Task prompt: Once you have read the records below, print them again exactly as they stand.

------------------------

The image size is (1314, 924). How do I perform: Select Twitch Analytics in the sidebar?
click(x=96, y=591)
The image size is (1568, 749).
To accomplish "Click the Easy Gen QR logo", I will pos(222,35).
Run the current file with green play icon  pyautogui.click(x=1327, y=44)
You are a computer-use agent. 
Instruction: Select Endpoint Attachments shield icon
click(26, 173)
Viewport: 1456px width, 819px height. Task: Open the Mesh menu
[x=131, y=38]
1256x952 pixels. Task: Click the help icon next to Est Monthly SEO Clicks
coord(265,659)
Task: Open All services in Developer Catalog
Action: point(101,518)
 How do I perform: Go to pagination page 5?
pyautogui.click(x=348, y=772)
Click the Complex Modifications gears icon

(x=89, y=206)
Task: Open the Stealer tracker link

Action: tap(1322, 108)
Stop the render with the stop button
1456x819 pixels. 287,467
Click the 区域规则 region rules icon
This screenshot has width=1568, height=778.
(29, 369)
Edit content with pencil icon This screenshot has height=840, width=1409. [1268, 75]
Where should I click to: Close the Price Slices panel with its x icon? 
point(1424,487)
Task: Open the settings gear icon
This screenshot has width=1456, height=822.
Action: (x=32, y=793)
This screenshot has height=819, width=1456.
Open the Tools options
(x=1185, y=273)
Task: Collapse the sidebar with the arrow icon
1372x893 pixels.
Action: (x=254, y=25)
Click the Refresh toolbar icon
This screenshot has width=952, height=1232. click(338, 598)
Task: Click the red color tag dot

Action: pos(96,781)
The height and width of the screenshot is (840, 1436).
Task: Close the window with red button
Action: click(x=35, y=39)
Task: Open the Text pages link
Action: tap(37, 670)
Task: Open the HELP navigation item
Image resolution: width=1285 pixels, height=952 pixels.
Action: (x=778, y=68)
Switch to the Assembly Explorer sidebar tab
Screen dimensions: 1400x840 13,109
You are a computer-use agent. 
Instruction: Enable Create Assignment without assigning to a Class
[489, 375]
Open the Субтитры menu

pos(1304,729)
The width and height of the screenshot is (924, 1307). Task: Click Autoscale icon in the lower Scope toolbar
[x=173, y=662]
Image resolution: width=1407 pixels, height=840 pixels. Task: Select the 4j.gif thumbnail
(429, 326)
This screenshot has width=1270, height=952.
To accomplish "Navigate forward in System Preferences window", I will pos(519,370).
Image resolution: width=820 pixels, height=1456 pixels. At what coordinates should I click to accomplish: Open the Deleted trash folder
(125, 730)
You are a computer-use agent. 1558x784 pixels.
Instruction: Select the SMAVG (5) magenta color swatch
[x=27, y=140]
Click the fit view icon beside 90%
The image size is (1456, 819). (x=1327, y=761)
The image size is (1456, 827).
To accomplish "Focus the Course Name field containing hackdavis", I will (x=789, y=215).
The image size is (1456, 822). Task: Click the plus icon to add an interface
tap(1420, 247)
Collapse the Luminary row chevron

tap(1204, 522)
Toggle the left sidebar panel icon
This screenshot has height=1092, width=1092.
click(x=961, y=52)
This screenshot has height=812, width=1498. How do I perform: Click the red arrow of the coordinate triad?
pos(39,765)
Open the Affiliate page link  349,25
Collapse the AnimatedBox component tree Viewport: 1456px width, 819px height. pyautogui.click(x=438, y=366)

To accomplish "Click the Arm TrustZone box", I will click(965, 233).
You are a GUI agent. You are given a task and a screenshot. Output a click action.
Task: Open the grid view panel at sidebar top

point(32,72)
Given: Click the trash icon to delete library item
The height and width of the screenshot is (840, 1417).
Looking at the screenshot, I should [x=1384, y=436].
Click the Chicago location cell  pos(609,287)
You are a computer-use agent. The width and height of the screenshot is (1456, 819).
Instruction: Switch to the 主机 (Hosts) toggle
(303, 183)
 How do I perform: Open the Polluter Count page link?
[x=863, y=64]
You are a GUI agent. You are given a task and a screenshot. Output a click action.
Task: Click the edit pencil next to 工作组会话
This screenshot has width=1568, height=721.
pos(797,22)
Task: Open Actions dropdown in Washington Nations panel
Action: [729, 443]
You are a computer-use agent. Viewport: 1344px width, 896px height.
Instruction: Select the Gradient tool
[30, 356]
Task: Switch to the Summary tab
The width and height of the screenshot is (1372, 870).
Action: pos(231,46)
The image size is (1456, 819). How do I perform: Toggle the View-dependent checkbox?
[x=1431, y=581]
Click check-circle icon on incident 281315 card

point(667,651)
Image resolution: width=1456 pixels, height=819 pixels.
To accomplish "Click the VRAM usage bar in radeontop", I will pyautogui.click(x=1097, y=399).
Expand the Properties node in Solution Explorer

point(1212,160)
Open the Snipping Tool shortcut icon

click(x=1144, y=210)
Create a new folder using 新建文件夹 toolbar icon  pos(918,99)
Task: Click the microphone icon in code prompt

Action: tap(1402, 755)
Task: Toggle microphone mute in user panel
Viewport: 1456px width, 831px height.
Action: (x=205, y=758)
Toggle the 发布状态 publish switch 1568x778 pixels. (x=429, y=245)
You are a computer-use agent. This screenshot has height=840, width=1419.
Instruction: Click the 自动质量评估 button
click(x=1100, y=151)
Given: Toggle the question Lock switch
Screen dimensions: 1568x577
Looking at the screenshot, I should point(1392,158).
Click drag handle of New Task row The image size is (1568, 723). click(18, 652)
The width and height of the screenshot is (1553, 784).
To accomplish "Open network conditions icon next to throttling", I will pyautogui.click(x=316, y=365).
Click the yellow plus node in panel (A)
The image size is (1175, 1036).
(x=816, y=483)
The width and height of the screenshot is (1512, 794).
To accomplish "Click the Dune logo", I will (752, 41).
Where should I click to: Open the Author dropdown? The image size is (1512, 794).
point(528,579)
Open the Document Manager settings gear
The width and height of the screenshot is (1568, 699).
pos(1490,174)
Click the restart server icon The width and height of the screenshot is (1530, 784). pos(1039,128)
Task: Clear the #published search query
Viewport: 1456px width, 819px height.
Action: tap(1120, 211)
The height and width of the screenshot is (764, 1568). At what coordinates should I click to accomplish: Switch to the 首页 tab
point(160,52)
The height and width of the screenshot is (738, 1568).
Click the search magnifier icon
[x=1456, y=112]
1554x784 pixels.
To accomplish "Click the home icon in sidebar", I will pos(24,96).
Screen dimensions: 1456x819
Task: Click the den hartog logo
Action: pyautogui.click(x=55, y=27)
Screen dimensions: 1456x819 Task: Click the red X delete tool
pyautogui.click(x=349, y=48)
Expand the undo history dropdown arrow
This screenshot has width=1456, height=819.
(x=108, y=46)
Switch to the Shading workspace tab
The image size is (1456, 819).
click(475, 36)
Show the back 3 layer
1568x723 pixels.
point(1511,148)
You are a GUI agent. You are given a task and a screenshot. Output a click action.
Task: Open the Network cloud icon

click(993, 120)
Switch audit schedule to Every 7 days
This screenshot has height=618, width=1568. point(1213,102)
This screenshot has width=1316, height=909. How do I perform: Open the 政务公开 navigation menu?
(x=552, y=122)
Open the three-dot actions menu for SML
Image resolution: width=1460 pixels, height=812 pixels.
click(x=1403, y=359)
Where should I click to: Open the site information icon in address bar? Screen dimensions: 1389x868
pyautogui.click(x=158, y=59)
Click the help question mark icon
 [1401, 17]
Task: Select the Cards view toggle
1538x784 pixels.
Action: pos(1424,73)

------------------------

Solution for this problem:
The image size is (1314, 924). How do I perform: Select Twitch Analytics in the sidebar?
click(x=96, y=591)
The image size is (1568, 749).
To accomplish "Click the Easy Gen QR logo", I will pos(222,35).
Run the current file with green play icon  pyautogui.click(x=1327, y=44)
You are a computer-use agent. 
Instruction: Select Endpoint Attachments shield icon
click(26, 173)
Viewport: 1456px width, 819px height. Task: Open the Mesh menu
[x=131, y=38]
1256x952 pixels. Task: Click the help icon next to Est Monthly SEO Clicks
coord(265,659)
Task: Open All services in Developer Catalog
Action: point(101,518)
 How do I perform: Go to pagination page 5?
pyautogui.click(x=348, y=772)
Click the Complex Modifications gears icon

(x=89, y=206)
Task: Open the Stealer tracker link

Action: tap(1322, 108)
Stop the render with the stop button
1456x819 pixels. 287,467
Click the 区域规则 region rules icon
This screenshot has width=1568, height=778.
(29, 369)
Edit content with pencil icon This screenshot has height=840, width=1409. [1268, 75]
Where should I click to: Close the Price Slices panel with its x icon? 
point(1424,487)
Task: Open the settings gear icon
This screenshot has width=1456, height=822.
Action: (x=32, y=793)
This screenshot has height=819, width=1456.
Open the Tools options
(x=1185, y=273)
Task: Collapse the sidebar with the arrow icon
1372x893 pixels.
Action: (x=254, y=25)
Click the Refresh toolbar icon
This screenshot has width=952, height=1232. click(338, 598)
Task: Click the red color tag dot

Action: pos(96,781)
The height and width of the screenshot is (840, 1436).
Task: Close the window with red button
Action: click(x=35, y=39)
Task: Open the Text pages link
Action: tap(37, 670)
Task: Open the HELP navigation item
Image resolution: width=1285 pixels, height=952 pixels.
Action: (x=778, y=68)
Switch to the Assembly Explorer sidebar tab
Screen dimensions: 1400x840 13,109
You are a computer-use agent. 
Instruction: Enable Create Assignment without assigning to a Class
[489, 375]
Open the Субтитры menu

pos(1304,729)
The width and height of the screenshot is (924, 1307). Task: Click Autoscale icon in the lower Scope toolbar
[x=173, y=662]
Image resolution: width=1407 pixels, height=840 pixels. Task: Select the 4j.gif thumbnail
(429, 326)
This screenshot has width=1270, height=952.
To accomplish "Navigate forward in System Preferences window", I will pos(519,370).
Image resolution: width=820 pixels, height=1456 pixels. At what coordinates should I click to accomplish: Open the Deleted trash folder
(125, 730)
You are a computer-use agent. 1558x784 pixels.
Instruction: Select the SMAVG (5) magenta color swatch
[x=27, y=140]
Click the fit view icon beside 90%
The image size is (1456, 819). (x=1327, y=761)
The image size is (1456, 827).
To accomplish "Focus the Course Name field containing hackdavis", I will (x=789, y=215).
The image size is (1456, 822). Task: Click the plus icon to add an interface
tap(1420, 247)
Collapse the Luminary row chevron

tap(1204, 522)
Toggle the left sidebar panel icon
This screenshot has height=1092, width=1092.
click(x=961, y=52)
This screenshot has height=812, width=1498. How do I perform: Click the red arrow of the coordinate triad?
pos(39,765)
Open the Affiliate page link  349,25
Collapse the AnimatedBox component tree Viewport: 1456px width, 819px height. pyautogui.click(x=438, y=366)

To accomplish "Click the Arm TrustZone box", I will click(965, 233).
You are a GUI agent. You are given a task and a screenshot. Output a click action.
Task: Open the grid view panel at sidebar top

point(32,72)
Given: Click the trash icon to delete library item
The height and width of the screenshot is (840, 1417).
Looking at the screenshot, I should [x=1384, y=436].
Click the Chicago location cell  pos(609,287)
You are a computer-use agent. The width and height of the screenshot is (1456, 819).
Instruction: Switch to the 主机 (Hosts) toggle
(303, 183)
 How do I perform: Open the Polluter Count page link?
[x=863, y=64]
You are a GUI agent. You are given a task and a screenshot. Output a click action.
Task: Click the edit pencil next to 工作组会话
This screenshot has width=1568, height=721.
pos(797,22)
Task: Open Actions dropdown in Washington Nations panel
Action: [729, 443]
You are a computer-use agent. Viewport: 1344px width, 896px height.
Instruction: Select the Gradient tool
[30, 356]
Task: Switch to the Summary tab
The width and height of the screenshot is (1372, 870).
Action: pos(231,46)
The image size is (1456, 819). How do I perform: Toggle the View-dependent checkbox?
[x=1431, y=581]
Click check-circle icon on incident 281315 card

point(667,651)
Image resolution: width=1456 pixels, height=819 pixels.
To accomplish "Click the VRAM usage bar in radeontop", I will pyautogui.click(x=1097, y=399).
Expand the Properties node in Solution Explorer

point(1212,160)
Open the Snipping Tool shortcut icon

click(x=1144, y=210)
Create a new folder using 新建文件夹 toolbar icon  pos(918,99)
Task: Click the microphone icon in code prompt

Action: tap(1402, 755)
Task: Toggle microphone mute in user panel
Viewport: 1456px width, 831px height.
Action: (x=205, y=758)
Toggle the 发布状态 publish switch 1568x778 pixels. (x=429, y=245)
You are a computer-use agent. This screenshot has height=840, width=1419.
Instruction: Click the 自动质量评估 button
click(x=1100, y=151)
Given: Toggle the question Lock switch
Screen dimensions: 1568x577
Looking at the screenshot, I should point(1392,158).
Click drag handle of New Task row The image size is (1568, 723). click(18, 652)
The width and height of the screenshot is (1553, 784).
To accomplish "Open network conditions icon next to throttling", I will pyautogui.click(x=316, y=365).
Click the yellow plus node in panel (A)
The image size is (1175, 1036).
(x=816, y=483)
The width and height of the screenshot is (1512, 794).
To accomplish "Click the Dune logo", I will (752, 41).
Where should I click to: Open the Author dropdown? The image size is (1512, 794).
point(528,579)
Open the Document Manager settings gear
The width and height of the screenshot is (1568, 699).
pos(1490,174)
Click the restart server icon The width and height of the screenshot is (1530, 784). pos(1039,128)
Task: Clear the #published search query
Viewport: 1456px width, 819px height.
Action: tap(1120, 211)
The height and width of the screenshot is (764, 1568). At what coordinates should I click to accomplish: Switch to the 首页 tab
point(160,52)
The height and width of the screenshot is (738, 1568).
Click the search magnifier icon
[x=1456, y=112]
1554x784 pixels.
To accomplish "Click the home icon in sidebar", I will pos(24,96).
Screen dimensions: 1456x819
Task: Click the den hartog logo
Action: pyautogui.click(x=55, y=27)
Screen dimensions: 1456x819 Task: Click the red X delete tool
pyautogui.click(x=349, y=48)
Expand the undo history dropdown arrow
This screenshot has width=1456, height=819.
(x=108, y=46)
Switch to the Shading workspace tab
The image size is (1456, 819).
click(475, 36)
Show the back 3 layer
1568x723 pixels.
point(1511,148)
You are a GUI agent. You are given a task and a screenshot. Output a click action.
Task: Open the Network cloud icon

click(993, 120)
Switch audit schedule to Every 7 days
This screenshot has height=618, width=1568. point(1213,102)
This screenshot has width=1316, height=909. How do I perform: Open the 政务公开 navigation menu?
(x=552, y=122)
Open the three-dot actions menu for SML
Image resolution: width=1460 pixels, height=812 pixels.
click(x=1403, y=359)
Where should I click to: Open the site information icon in address bar? Screen dimensions: 1389x868
pyautogui.click(x=158, y=59)
Click the help question mark icon
 [1401, 17]
Task: Select the Cards view toggle
1538x784 pixels.
Action: pos(1424,73)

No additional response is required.